As expected, robust anterograde tracing from right MOs was observed throughout the brain (Fig. 1B). The overall pattern of projections was consistent across mice and similar to the one previously described for rat supplementary motor cortex, also known as medial agranular cortex (Stuesse and Newman, 1990; Reep et al., 2008). Briefly, strong projections were seen to orbital area, primary motor cortex, primary and secondary somatosensory cortex, claustrum, striatum, many thalamic nuclei, as well as zona incerta, ventral tegmental area, midbrain reticular nucleus, and several midline nuclei in the pons (see Materials and Methods for detailed anatomical description). Projections were always stronger, or only present, on the side of the injection, again consistent with previous studies showing that most MOs projections are ipsilateral (Stuesse and Newman, 1990; Reep et al., 2008). Thus, subsequent analyses primarily focused on the right side.

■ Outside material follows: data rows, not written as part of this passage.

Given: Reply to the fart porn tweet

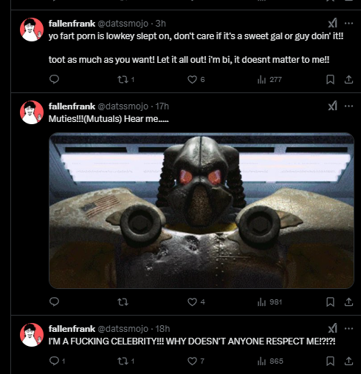Looking at the screenshot, I should click(x=54, y=79).
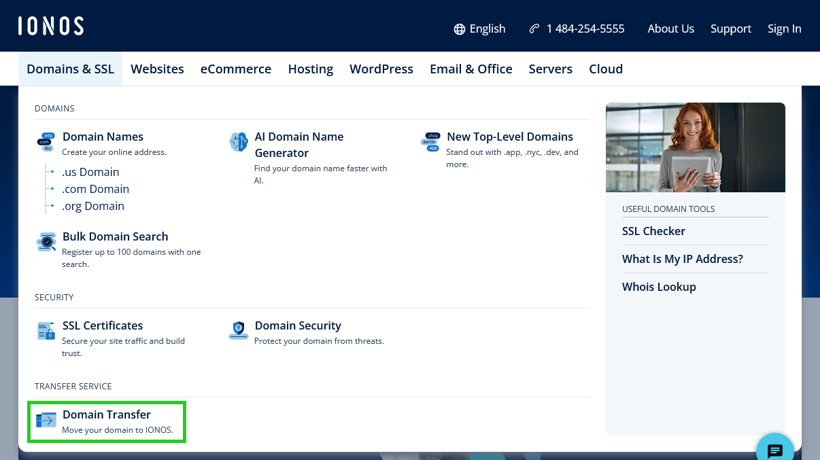Open the Whois Lookup tool

(659, 287)
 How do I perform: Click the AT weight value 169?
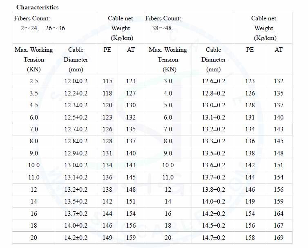[x=279, y=238]
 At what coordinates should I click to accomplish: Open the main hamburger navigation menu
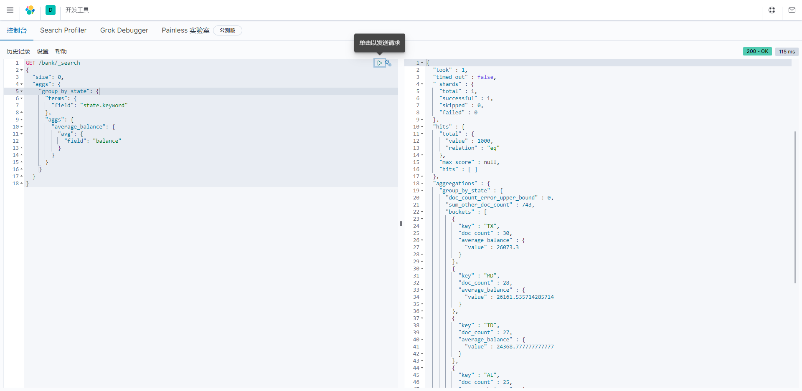pyautogui.click(x=10, y=10)
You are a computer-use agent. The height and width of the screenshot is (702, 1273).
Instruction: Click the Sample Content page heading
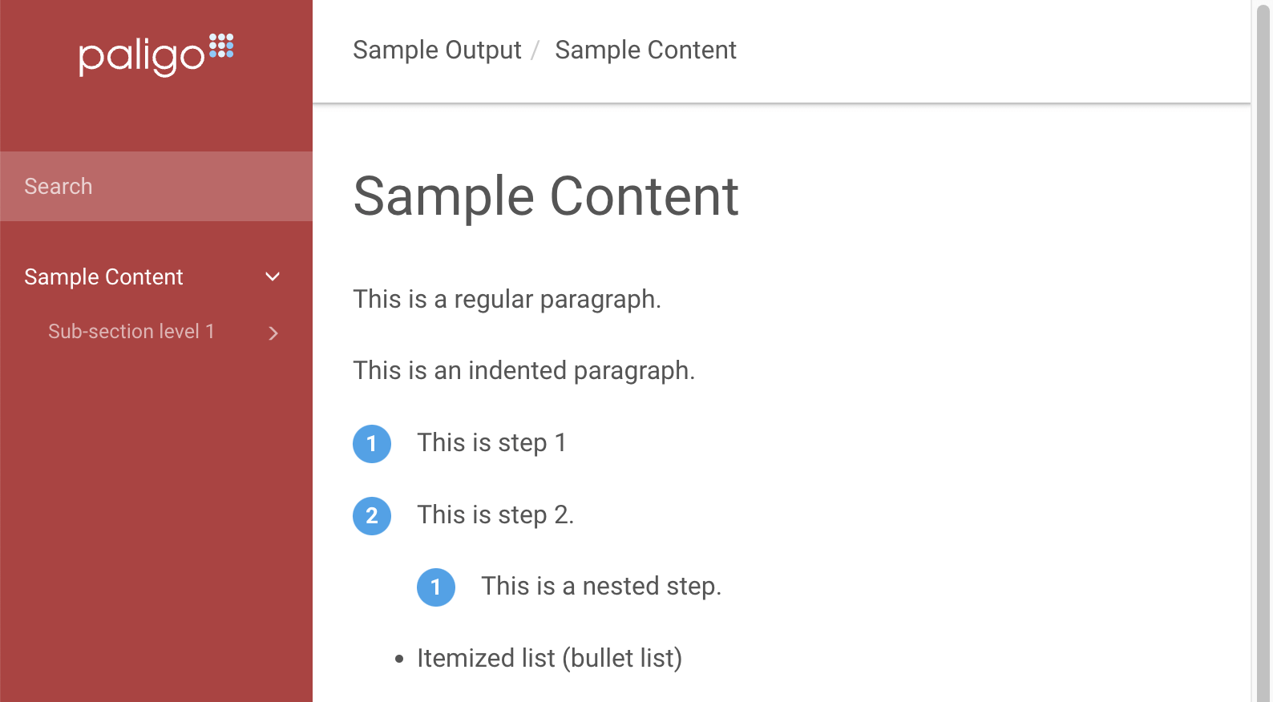click(x=546, y=197)
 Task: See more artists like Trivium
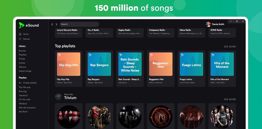coord(230,99)
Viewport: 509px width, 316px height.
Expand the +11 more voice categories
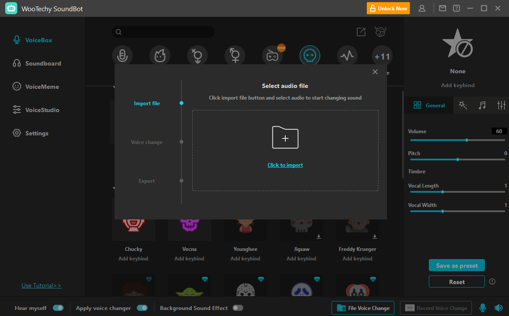point(382,56)

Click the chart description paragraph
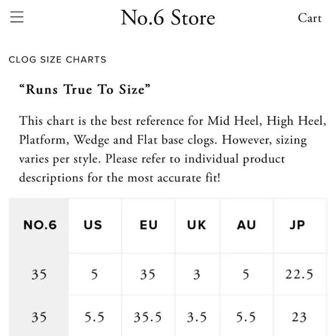coord(173,149)
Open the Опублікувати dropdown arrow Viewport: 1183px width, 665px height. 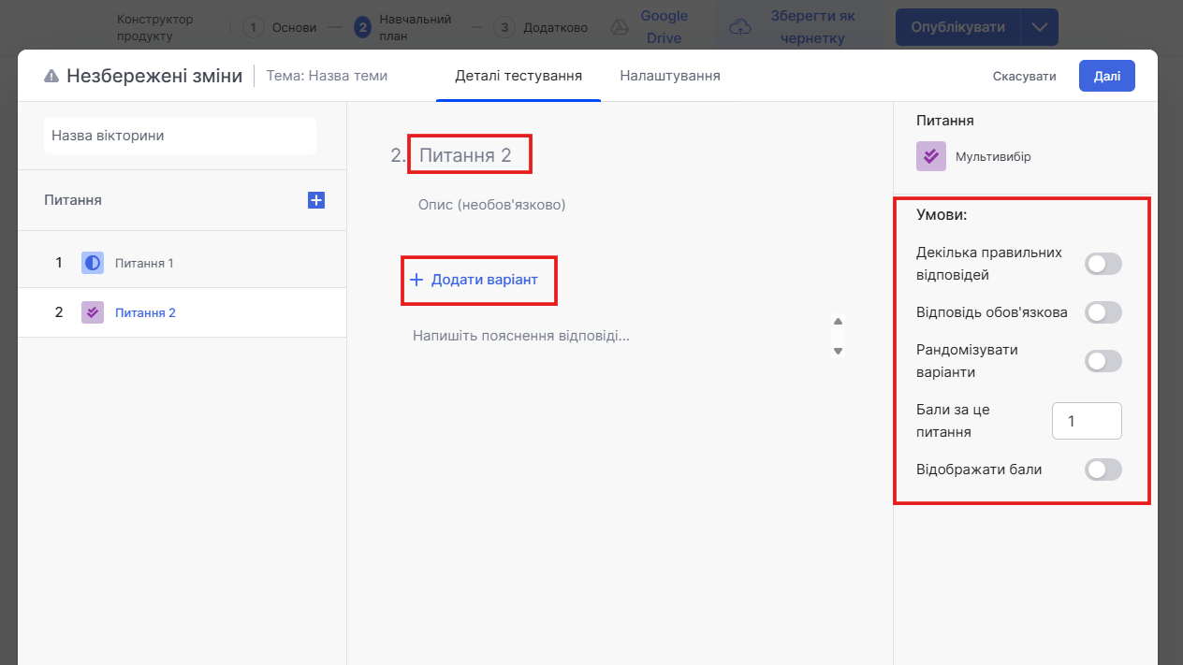tap(1040, 27)
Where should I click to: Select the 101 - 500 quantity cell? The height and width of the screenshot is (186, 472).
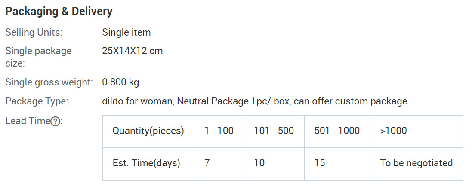[x=274, y=131]
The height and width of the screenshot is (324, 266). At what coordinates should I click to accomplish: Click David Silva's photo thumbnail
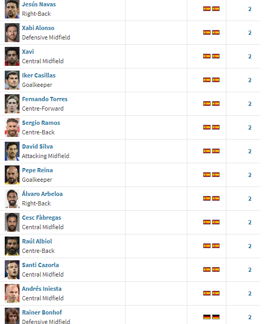[x=12, y=151]
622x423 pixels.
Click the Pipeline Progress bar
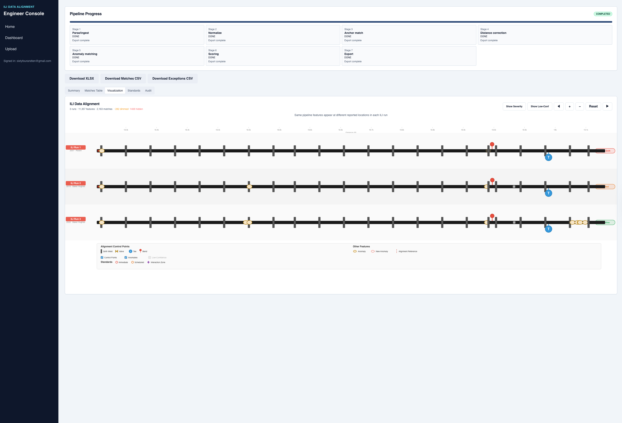pos(341,22)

To identify potential differences in connectivity between CSR mice and controls we examined the projection fraction (also referred to as projection density) values for each brain structure that receives axonal projections from MOs. The projection fraction is defined as the total number of voxels that fluoresce in a target brain structure divided by the total number of voxels in that structure (see Materials and Methods). Hence, projection fraction is positive-only, has a maximal value of 1, and its use allows to control for differences in volume across anatomically defined regions. Note that the projection fraction includes both passing fibers and axon terminals, because they could not be differentiated informatically. Before direct comparisons between the two groups were made, projection fractions were normalized to control for small differences in injection volume across mice (see Materials and Methods). Moreover, regions with very weak signal were removed (projection fractions <0.1%; see Materials and Methods). For the ipsilateral hemisphere, this thresholding resulted in dropping 56 regions from a total of 293, leaving 237 regions for analysis (Table 2). To avoid discarding genuine weak projections, we set the threshold for projection fraction fairly low. To ensure that signal within the weakest of the 237 regions was not simply due to false signal detection, detected signal overlays were compared to raw fluorescent images in two mice. Manual inspection in these mice confirmed that there were very few false positives and negatives, meaning that weak detected signals corresponded closely to real fluorescence. Figure 2A visualizes the normalized and thresholded data for the two groups; every row corresponds to a different mouse injection into MOs and every column is a different region. The projection fraction from MOs to that brain region is plotted by color.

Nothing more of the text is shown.